= Gordon Wright (historian) =

American historian

Gordon Wright (April 24, 1912 – January 11, 2000) was an American historian. He focused on modern European history and was the pre-eminent historian on modern French history. He has been recognized nationally and internationally for his work and his method of teaching.

== Career ==
Gordon Wright received his B.A. at Whitman College in Walla Walla, Washington, in 1933. Later in 1957, his alma mater awarded him an honorary degree. In 1939, he completed his Ph.D. at Stanford University and wrote his dissertation on Raymond Poincaré and the French Presidency. A copy of his revised dissertation was published by Stanford University Press in 1942.
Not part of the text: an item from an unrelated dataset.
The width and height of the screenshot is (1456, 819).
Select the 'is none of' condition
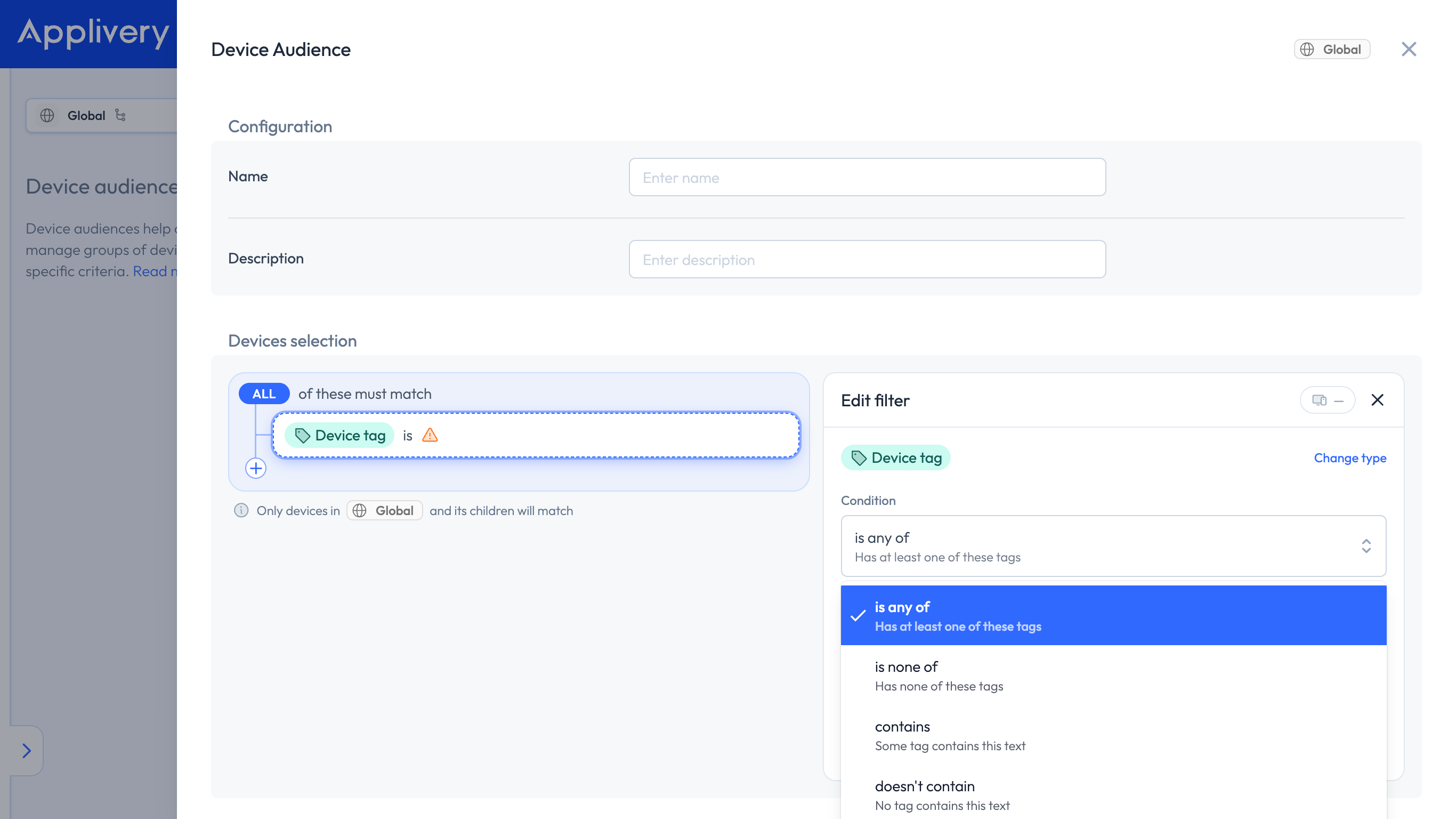(x=1113, y=676)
Immediately after graduating from college, Wright began working as a junior high school teacher. Later, he became a teaching fellow at George Washington University from 1936 to 1937. Then from 1939 to 1943, he began teaching history at the University of Oregon. He left to be a specialist at the U.S. State Department from 1943 to 1944. Late in 1944, Wright led a convoy of vehicles and personnel from Lisbon to Paris to bring reinforcements to the newly reopened embassy, while the fighting was still going on. Afterward, he was told by the State official who gave him this assignment that he was not expected to complete his mission. He stayed in France as a US Foreign Service officer at the embassy in Paris for two years after the war. In 1947, he returned to the University of Oregon as the History Department Chair until 1957.
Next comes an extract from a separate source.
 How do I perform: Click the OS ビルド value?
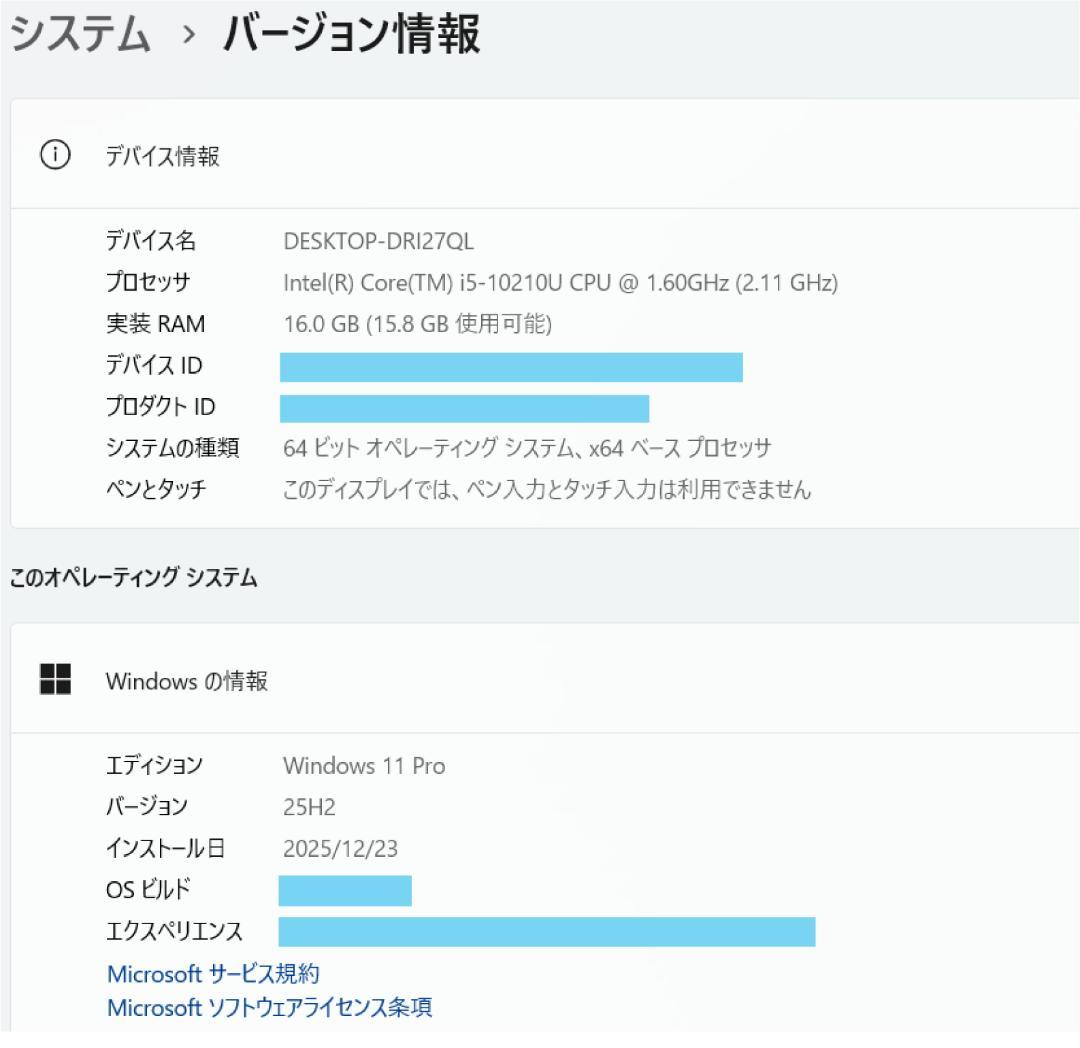coord(345,889)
Wright was hired as a full professor at Stanford University, serving as the executive head of the history department from 1959 to 1965; however he also taught at University of Washington, Northwestern University, Arizona State University, and at the College of William and Mary. His position at Stanford was quite an accomplishment since Stanford University does not usually hire its graduates as professors. Wright returned to Paris for a short time as the cultural attaché in 1967 and stayed until 1969, but decided once again to teach at Stanford University. He was an Associate Dean of Humanities and Sciences from 1970 to 1973, held the William H. Bonsall Professorship of History from 1970 until 1977, served on the Faculty Senate for more than five years, and received the Dinkelspiel award for service to undergraduate education in 1975. Wright retired in 1977 to, as he explained, make room for his successors.

== Personal life ==
Wright was born on April 24, 1912, in Lynden, Washington. His family was traditionally school teachers, farmers and preachers and had lived in North America since the 1630s. His great grandfather was a part of the gold rush in California but, like many, did not find the treasure for which he was searching. Wright once stated, "My family has never had the knack of making money."

While working in France, Wright began his own family. On August 17, 1940, he married his wife, Louise Aiken. In an article appearing in Perspectives in April 2000, Peter Stansky, Paul Robinson, and Gordon Craig said, "Gordon and Louise were an inseparable couple; she greatly enriched the life of the History Department and of the Stanford community." Together, they had five sons: Eric, Michael, Philip, David, and Gregory. Tragedy struck the family when in 1965 Gregory died of leukemia. Wright and his wife would go on to become the grandparents of six children.

Wright was a committed liberal. In 1961, he protested the United States embargo against Cuba and later became an outspoken opponent of the Vietnam War. Though he espoused challenging views in public, in his personal life he did not believe in forcing his views on others and he made it a habit of not giving his opinion unless it was asked of him. He was known to be a reserved and modest person, so much so that his colleagues planned his retirement event to honor his accomplishments in secret. Wright died on January 11, 2000, at the age of 87 from complications with diabetes.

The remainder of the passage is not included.